§ **Problem statement**:
All entries below are to be copied precisely as they appear.

Collected data

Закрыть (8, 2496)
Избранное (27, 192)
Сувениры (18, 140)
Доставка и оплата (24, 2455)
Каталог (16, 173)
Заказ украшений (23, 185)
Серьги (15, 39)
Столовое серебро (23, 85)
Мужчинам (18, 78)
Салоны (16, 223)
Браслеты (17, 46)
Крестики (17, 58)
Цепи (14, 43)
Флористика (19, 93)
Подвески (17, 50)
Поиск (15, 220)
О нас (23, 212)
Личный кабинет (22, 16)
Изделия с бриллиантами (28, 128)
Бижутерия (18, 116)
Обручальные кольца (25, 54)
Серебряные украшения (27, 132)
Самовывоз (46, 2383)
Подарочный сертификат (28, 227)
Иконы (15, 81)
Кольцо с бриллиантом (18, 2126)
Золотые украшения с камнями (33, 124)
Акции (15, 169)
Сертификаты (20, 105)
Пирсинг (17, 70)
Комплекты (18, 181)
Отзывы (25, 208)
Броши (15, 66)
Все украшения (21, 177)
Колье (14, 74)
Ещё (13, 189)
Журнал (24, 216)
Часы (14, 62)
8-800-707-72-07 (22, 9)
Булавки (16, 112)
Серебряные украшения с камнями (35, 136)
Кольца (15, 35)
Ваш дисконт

§ **Output below**:
Закрыть (8, 2496)
Избранное (27, 192)
Сувениры (18, 140)
Доставка и оплата (24, 2455)
Каталог (16, 173)
Заказ украшений (23, 185)
Серьги (15, 39)
Столовое серебро (23, 85)
Мужчинам (18, 78)
Салоны (16, 223)
Браслеты (17, 46)
Крестики (17, 58)
Цепи (14, 43)
Флористика (19, 93)
Подвески (17, 50)
Поиск (15, 220)
О нас (23, 212)
Личный кабинет (22, 16)
Изделия с бриллиантами (28, 128)
Бижутерия (18, 116)
Обручальные кольца (25, 54)
Серебряные украшения (27, 132)
Самовывоз (46, 2383)
Подарочный сертификат (28, 227)
Иконы (15, 81)
Кольцо с бриллиантом (18, 2126)
Золотые украшения с камнями (33, 124)
Акции (15, 169)
Сертификаты (20, 105)
Пирсинг (17, 70)
Комплекты (18, 181)
Отзывы (25, 208)
Броши (15, 66)
Все украшения (21, 177)
Колье (14, 74)
Ещё (13, 189)
Журнал (24, 216)
Часы (14, 62)
8-800-707-72-07 (22, 9)
Булавки (16, 112)
Серебряные украшения с камнями (35, 136)
Кольца (15, 35)
Ваш дисконт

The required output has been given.